Standard for Virginia preliminary injunctions about to become more confusing

The version of SB851 offered by Se. Chap Petersen (D - Fairfax) that passed the Virginia Senate has high probability of passing the House.  In its current format it will cause more confusion in preliminary injunction matters than the current standard.

In my post dated January 9, 2011 I critiqued the bill as originally proposed, discussed the standard for temporary injunctions without this statute, and identified a potential weakness.  

The Senate amended the bill.  Unfortunately the amendment increases the problems with the bill, while the original problems remain unresolved.  If passed in its current format, it will disrupt and prevent orderly adjudications of preliminary relief in civil cases.
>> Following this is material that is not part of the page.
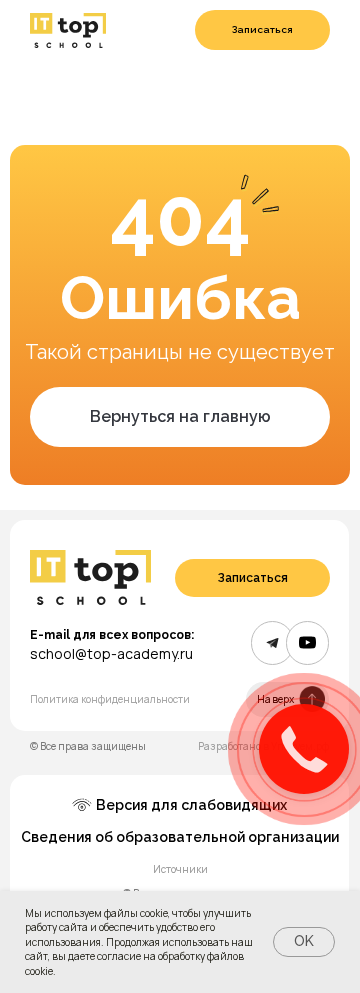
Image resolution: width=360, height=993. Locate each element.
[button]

The amended version of the bill gives the expected four factor test, and states that the court should “review” the four factors.  It does not say that relief should only be based on the four factors, or that the four factors should be balanced to determine the equities and grant or deny relief.  Arguably, as written, a Court need only “review” the factors, and then could grant relief based on the judge’s own interpretation of common law rights to and standards for preliminary relief.
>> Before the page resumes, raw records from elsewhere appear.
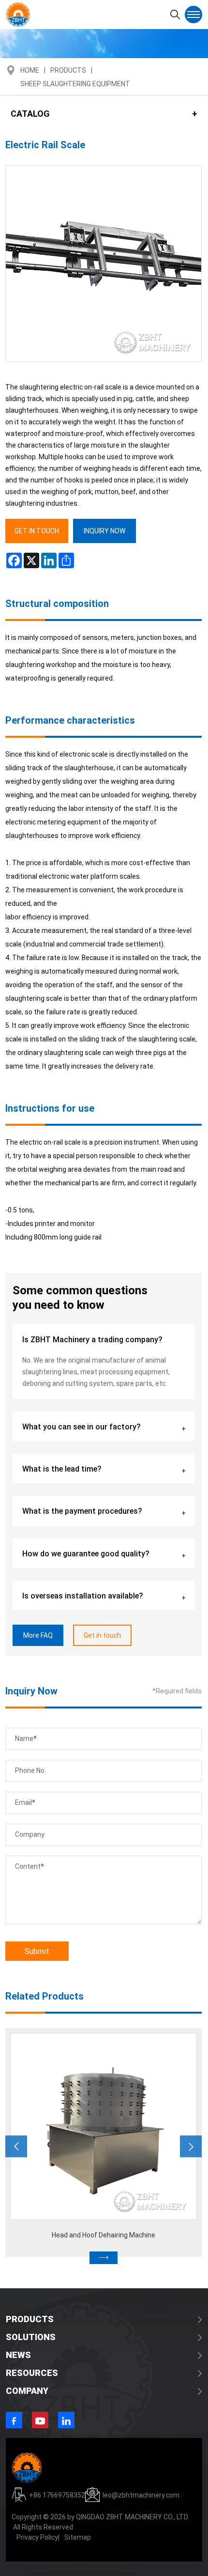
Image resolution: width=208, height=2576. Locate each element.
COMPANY (27, 2390)
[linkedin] (66, 2420)
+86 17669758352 (57, 2494)
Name (24, 1738)
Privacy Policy (37, 2537)
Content (28, 1866)
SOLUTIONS (31, 2337)
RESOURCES (32, 2372)
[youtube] (40, 2420)
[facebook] (14, 2420)
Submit (37, 1951)
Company (30, 1834)
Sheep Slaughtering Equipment (75, 83)
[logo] (18, 14)
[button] (16, 2146)
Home (29, 70)
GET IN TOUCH (37, 530)
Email (23, 1802)
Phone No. (30, 1770)
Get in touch (102, 1635)
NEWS (18, 2354)
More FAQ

Absent from any amendments are clear instructions of how and when to apply preliminary relief.  To make SB851 workable in a courtroom the following additional items need to be added:

1. A clear indication that this four factor test is the only test to be applied when determining preliminary relief.

2. A clear indication that this is a balancing test, as well as emphasis on which factors are considered more important on balance.

3. A clear indication that this bill applies to all types of pretrial injunctive relief not otherwise covered in the Va. Code (such as domestic relations pendente lite orders), whether they are referred to as emergency injunctions, temporary injunctions, or preliminary injunctions.

Additionally, to accomplish the goal of actually helping litigants understand what is required of them procedurally in a preliminary injunction hearing, a statutory requirement as to the method of presentation of evidence is advisable, e.g. pleadings only, verified pleadings, affidavit, proffers, proffers with cross examination, ore tenus testimony, etc.  

In my opinion, without numbers 1-3 addressed above, this statute will be the subject of Virginia Supreme Court litigation within a year. I will simply hope that I am counsel of record when the issue arises so at least these drafting errors can help me professionally.


  1. It was passed by the senate, and then did not survive the House Courts of Justice Committee.